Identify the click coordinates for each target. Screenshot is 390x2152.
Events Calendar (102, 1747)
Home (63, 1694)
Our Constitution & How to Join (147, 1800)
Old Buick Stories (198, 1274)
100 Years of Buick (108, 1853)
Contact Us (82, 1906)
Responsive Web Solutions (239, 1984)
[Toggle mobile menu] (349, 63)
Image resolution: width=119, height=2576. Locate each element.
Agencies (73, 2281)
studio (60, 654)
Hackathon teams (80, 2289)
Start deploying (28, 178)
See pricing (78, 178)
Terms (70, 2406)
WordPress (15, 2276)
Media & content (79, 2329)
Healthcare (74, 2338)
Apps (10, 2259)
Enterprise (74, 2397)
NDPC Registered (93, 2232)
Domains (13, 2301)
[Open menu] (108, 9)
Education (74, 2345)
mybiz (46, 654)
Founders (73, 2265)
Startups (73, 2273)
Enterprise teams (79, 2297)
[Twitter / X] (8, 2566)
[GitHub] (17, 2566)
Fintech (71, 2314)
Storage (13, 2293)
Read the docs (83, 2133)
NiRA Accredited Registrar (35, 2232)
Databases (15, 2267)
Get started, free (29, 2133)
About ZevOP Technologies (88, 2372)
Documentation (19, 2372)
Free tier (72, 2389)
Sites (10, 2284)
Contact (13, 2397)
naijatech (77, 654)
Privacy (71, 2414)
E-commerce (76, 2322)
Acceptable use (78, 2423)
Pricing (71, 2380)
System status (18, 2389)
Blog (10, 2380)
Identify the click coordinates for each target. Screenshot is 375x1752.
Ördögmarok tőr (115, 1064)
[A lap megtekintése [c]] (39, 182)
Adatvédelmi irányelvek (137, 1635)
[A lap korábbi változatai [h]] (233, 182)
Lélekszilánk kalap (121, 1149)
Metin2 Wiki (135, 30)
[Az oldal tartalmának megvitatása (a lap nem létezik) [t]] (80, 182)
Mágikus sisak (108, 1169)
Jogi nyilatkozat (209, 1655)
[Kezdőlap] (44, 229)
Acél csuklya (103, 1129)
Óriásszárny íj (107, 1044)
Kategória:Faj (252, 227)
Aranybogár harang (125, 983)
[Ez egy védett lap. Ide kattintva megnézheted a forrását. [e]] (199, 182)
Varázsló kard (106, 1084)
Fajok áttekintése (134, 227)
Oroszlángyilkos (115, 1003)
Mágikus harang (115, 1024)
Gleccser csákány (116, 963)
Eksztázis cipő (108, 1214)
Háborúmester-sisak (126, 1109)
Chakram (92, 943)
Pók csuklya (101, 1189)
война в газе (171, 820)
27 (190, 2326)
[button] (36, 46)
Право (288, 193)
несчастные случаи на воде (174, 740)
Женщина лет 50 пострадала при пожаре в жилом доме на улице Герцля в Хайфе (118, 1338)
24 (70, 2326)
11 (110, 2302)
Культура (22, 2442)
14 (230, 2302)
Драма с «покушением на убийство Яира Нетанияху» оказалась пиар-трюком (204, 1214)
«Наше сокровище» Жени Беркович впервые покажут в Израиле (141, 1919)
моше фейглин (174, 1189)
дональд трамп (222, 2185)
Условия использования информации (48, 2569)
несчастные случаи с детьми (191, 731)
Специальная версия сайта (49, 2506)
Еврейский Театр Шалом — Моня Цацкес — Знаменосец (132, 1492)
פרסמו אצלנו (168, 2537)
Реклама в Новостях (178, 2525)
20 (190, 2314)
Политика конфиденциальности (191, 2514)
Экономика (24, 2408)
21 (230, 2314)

___

### WORK TASK
Every record must be transcribed exactly as written.

### EXERCISE RESPONSE
Identify the click coordinates for each target. Screenshot is 390x2152.
Events Calendar (102, 1747)
Home (63, 1694)
Our Constitution & How to Join (147, 1800)
Old Buick Stories (198, 1274)
100 Years of Buick (108, 1853)
Contact Us (82, 1906)
Responsive Web Solutions (239, 1984)
[Toggle mobile menu] (349, 63)
Image resolution: width=119, height=2576. Locate each element.
Agencies (73, 2281)
studio (60, 654)
Hackathon teams (80, 2289)
Start deploying (28, 178)
See pricing (78, 178)
Terms (70, 2406)
WordPress (15, 2276)
Media & content (79, 2329)
Healthcare (74, 2338)
Apps (10, 2259)
Enterprise (74, 2397)
NDPC Registered (93, 2232)
Domains (13, 2301)
[Open menu] (108, 9)
Education (74, 2345)
mybiz (46, 654)
Founders (73, 2265)
Startups (73, 2273)
Enterprise teams (79, 2297)
[Twitter / X] (8, 2566)
[GitHub] (17, 2566)
Fintech (71, 2314)
Storage (13, 2293)
Read the docs (83, 2133)
NiRA Accredited Registrar (35, 2232)
Databases (15, 2267)
Get started, free (29, 2133)
About ZevOP Technologies (88, 2372)
Documentation (19, 2372)
Free tier (72, 2389)
Sites (10, 2284)
Contact (13, 2397)
naijatech (77, 654)
Privacy (71, 2414)
E-commerce (76, 2322)
Acceptable use (78, 2423)
Pricing (71, 2380)
System status (18, 2389)
Blog (10, 2380)
Identify the click coordinates for each target. Screenshot is 375x1752.
Ördögmarok tőr (115, 1064)
[A lap megtekintése [c]] (39, 182)
Adatvédelmi irányelvek (137, 1635)
[A lap korábbi változatai [h]] (233, 182)
Lélekszilánk kalap (121, 1149)
Metin2 Wiki (135, 30)
[Az oldal tartalmának megvitatása (a lap nem létezik) [t]] (80, 182)
Mágikus sisak (108, 1169)
Jogi nyilatkozat (209, 1655)
[Kezdőlap] (44, 229)
Acél csuklya (103, 1129)
Óriásszárny íj (107, 1044)
Kategória:Faj (252, 227)
Aranybogár harang (125, 983)
[Ez egy védett lap. Ide kattintva megnézheted a forrását. [e]] (199, 182)
Varázsló kard (106, 1084)
Fajok áttekintése (134, 227)
Oroszlángyilkos (115, 1003)
Mágikus harang (115, 1024)
Gleccser csákány (116, 963)
Eksztázis cipő (108, 1214)
Háborúmester-sisak (126, 1109)
Chakram (92, 943)
Pók csuklya (101, 1189)
война в газе (171, 820)
27 (190, 2326)
[button] (36, 46)
Право (288, 193)
несчастные случаи на воде (174, 740)
Женщина лет 50 пострадала при пожаре в жилом доме на улице Герцля в Хайфе (118, 1338)
24 (70, 2326)
11 (110, 2302)
Культура (22, 2442)
14 (230, 2302)
Драма с «покушением на убийство Яира Нетанияху» оказалась пиар-трюком (204, 1214)
«Наше сокровище» Жени Беркович впервые покажут в Израиле (141, 1919)
моше фейглин (174, 1189)
дональд трамп (222, 2185)
Условия использования информации (48, 2569)
несчастные случаи с детьми (191, 731)
Специальная версия сайта (49, 2506)
Еврейский Театр Шалом — Моня Цацкес — Знаменосец (132, 1492)
פרסמו אצלנו (168, 2537)
Реклама в Новостях (178, 2525)
20 (190, 2314)
Политика конфиденциальности (191, 2514)
Экономика (24, 2408)
21 (230, 2314)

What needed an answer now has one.